■ **What this task involves**
Can you retype every record below exactly as written?

■ **Material shown**
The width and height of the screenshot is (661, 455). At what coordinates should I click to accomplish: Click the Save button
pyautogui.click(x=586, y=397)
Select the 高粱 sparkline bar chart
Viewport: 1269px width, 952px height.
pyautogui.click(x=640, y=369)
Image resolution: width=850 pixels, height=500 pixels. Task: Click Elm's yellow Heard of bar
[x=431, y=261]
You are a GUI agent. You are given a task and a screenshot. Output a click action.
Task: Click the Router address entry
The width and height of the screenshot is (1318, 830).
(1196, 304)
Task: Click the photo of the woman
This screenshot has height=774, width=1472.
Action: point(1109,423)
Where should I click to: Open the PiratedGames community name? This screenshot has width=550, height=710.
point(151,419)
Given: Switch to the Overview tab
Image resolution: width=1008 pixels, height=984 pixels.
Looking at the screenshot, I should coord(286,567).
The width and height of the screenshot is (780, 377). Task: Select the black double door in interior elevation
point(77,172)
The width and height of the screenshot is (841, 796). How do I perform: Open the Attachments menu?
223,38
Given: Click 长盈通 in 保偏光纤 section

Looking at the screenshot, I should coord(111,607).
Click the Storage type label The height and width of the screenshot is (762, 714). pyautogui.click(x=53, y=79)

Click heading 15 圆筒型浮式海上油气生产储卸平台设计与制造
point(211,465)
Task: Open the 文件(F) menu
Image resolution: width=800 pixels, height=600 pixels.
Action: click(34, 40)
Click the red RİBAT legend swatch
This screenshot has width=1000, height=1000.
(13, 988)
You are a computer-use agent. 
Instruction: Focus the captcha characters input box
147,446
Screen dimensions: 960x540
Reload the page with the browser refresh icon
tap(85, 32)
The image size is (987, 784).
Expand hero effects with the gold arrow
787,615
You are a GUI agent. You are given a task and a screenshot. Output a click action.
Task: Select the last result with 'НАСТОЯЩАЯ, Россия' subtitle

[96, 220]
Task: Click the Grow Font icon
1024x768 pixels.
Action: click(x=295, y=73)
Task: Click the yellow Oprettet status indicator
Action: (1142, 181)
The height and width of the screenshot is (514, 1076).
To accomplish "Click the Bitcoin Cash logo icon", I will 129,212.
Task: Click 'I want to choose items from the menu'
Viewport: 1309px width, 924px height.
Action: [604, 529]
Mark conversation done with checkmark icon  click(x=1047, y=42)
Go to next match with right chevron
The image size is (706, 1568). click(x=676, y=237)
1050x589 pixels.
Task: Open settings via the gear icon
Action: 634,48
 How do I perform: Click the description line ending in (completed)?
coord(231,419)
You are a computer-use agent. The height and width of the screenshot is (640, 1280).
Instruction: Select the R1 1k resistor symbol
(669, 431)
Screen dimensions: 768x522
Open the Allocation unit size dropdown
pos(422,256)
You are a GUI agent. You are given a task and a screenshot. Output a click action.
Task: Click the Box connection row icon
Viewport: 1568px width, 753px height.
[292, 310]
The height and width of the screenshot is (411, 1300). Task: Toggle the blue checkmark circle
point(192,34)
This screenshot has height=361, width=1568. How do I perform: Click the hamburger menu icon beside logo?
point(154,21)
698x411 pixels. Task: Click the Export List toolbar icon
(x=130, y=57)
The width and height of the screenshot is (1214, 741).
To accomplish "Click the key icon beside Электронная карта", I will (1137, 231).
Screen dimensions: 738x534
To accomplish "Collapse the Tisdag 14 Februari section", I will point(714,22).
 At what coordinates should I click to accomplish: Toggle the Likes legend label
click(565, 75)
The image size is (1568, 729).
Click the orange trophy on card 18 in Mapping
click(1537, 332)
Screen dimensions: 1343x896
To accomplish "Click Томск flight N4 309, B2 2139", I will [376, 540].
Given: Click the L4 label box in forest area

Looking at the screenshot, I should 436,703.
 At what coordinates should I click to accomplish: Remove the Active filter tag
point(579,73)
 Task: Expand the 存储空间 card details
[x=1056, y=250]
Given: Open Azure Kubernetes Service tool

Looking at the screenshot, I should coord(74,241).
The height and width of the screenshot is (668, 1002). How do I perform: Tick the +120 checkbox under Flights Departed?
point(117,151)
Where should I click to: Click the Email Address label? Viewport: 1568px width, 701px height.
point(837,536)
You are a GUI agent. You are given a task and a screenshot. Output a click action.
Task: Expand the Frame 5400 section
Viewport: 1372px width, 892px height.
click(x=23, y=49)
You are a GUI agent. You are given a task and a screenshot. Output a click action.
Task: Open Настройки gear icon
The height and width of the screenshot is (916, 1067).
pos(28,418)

■ **Answer**
The width and height of the screenshot is (661, 455). At what coordinates should I click to accomplish: Click the Save button
pyautogui.click(x=586, y=397)
Select the 高粱 sparkline bar chart
Viewport: 1269px width, 952px height.
pyautogui.click(x=640, y=369)
Image resolution: width=850 pixels, height=500 pixels. Task: Click Elm's yellow Heard of bar
[x=431, y=261]
You are a GUI agent. You are given a task and a screenshot. Output a click action.
Task: Click the Router address entry
The width and height of the screenshot is (1318, 830).
(1196, 304)
Task: Click the photo of the woman
This screenshot has height=774, width=1472.
Action: point(1109,423)
Where should I click to: Open the PiratedGames community name? This screenshot has width=550, height=710.
point(151,419)
Given: Switch to the Overview tab
Image resolution: width=1008 pixels, height=984 pixels.
Looking at the screenshot, I should coord(286,567).
The width and height of the screenshot is (780, 377). Task: Select the black double door in interior elevation
point(77,172)
The width and height of the screenshot is (841, 796). How do I perform: Open the Attachments menu?
223,38
Given: Click 长盈通 in 保偏光纤 section

Looking at the screenshot, I should coord(111,607).
Click the Storage type label The height and width of the screenshot is (762, 714). pyautogui.click(x=53, y=79)

Click heading 15 圆筒型浮式海上油气生产储卸平台设计与制造
point(211,465)
Task: Open the 文件(F) menu
Image resolution: width=800 pixels, height=600 pixels.
Action: click(34, 40)
Click the red RİBAT legend swatch
This screenshot has width=1000, height=1000.
(13, 988)
You are a computer-use agent. 
Instruction: Focus the captcha characters input box
147,446
Screen dimensions: 960x540
Reload the page with the browser refresh icon
tap(85, 32)
The image size is (987, 784).
Expand hero effects with the gold arrow
787,615
You are a GUI agent. You are given a task and a screenshot. Output a click action.
Task: Select the last result with 'НАСТОЯЩАЯ, Россия' subtitle

[96, 220]
Task: Click the Grow Font icon
1024x768 pixels.
Action: click(x=295, y=73)
Task: Click the yellow Oprettet status indicator
Action: (1142, 181)
The height and width of the screenshot is (514, 1076).
To accomplish "Click the Bitcoin Cash logo icon", I will 129,212.
Task: Click 'I want to choose items from the menu'
Viewport: 1309px width, 924px height.
Action: [604, 529]
Mark conversation done with checkmark icon  click(x=1047, y=42)
Go to next match with right chevron
The image size is (706, 1568). click(x=676, y=237)
1050x589 pixels.
Task: Open settings via the gear icon
Action: 634,48
 How do I perform: Click the description line ending in (completed)?
coord(231,419)
You are a computer-use agent. The height and width of the screenshot is (640, 1280).
Instruction: Select the R1 1k resistor symbol
(669, 431)
Screen dimensions: 768x522
Open the Allocation unit size dropdown
pos(422,256)
You are a GUI agent. You are given a task and a screenshot. Output a click action.
Task: Click the Box connection row icon
Viewport: 1568px width, 753px height.
[292, 310]
The height and width of the screenshot is (411, 1300). Task: Toggle the blue checkmark circle
point(192,34)
This screenshot has height=361, width=1568. How do I perform: Click the hamburger menu icon beside logo?
point(154,21)
698x411 pixels. Task: Click the Export List toolbar icon
(x=130, y=57)
The width and height of the screenshot is (1214, 741).
To accomplish "Click the key icon beside Электронная карта", I will (1137, 231).
Screen dimensions: 738x534
To accomplish "Collapse the Tisdag 14 Februari section", I will point(714,22).
 At what coordinates should I click to accomplish: Toggle the Likes legend label
click(565, 75)
The image size is (1568, 729).
Click the orange trophy on card 18 in Mapping
click(1537, 332)
Screen dimensions: 1343x896
To accomplish "Click Томск flight N4 309, B2 2139", I will [376, 540].
Given: Click the L4 label box in forest area

Looking at the screenshot, I should 436,703.
 At what coordinates should I click to accomplish: Remove the Active filter tag
point(579,73)
 Task: Expand the 存储空间 card details
[x=1056, y=250]
Given: Open Azure Kubernetes Service tool

Looking at the screenshot, I should coord(74,241).
The height and width of the screenshot is (668, 1002). How do I perform: Tick the +120 checkbox under Flights Departed?
point(117,151)
Where should I click to: Click the Email Address label? Viewport: 1568px width, 701px height.
point(837,536)
You are a GUI agent. You are given a task and a screenshot. Output a click action.
Task: Expand the Frame 5400 section
Viewport: 1372px width, 892px height.
click(x=23, y=49)
You are a GUI agent. You are given a task and a screenshot. Output a click action.
Task: Open Настройки gear icon
The height and width of the screenshot is (916, 1067).
pos(28,418)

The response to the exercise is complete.